Problem statement: Only the lines from the one containing "Fun Design (320, 553)" to the end of the records should be given again, word for word and in full.

### Provided entries ###

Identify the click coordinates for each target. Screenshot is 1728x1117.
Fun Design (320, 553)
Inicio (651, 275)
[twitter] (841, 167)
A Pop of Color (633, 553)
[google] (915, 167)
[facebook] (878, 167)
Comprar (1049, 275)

###

Exercise output:
Fun Design (320, 553)
Inicio (651, 275)
[twitter] (841, 167)
A Pop of Color (633, 553)
[google] (915, 167)
[facebook] (878, 167)
Comprar (1049, 275)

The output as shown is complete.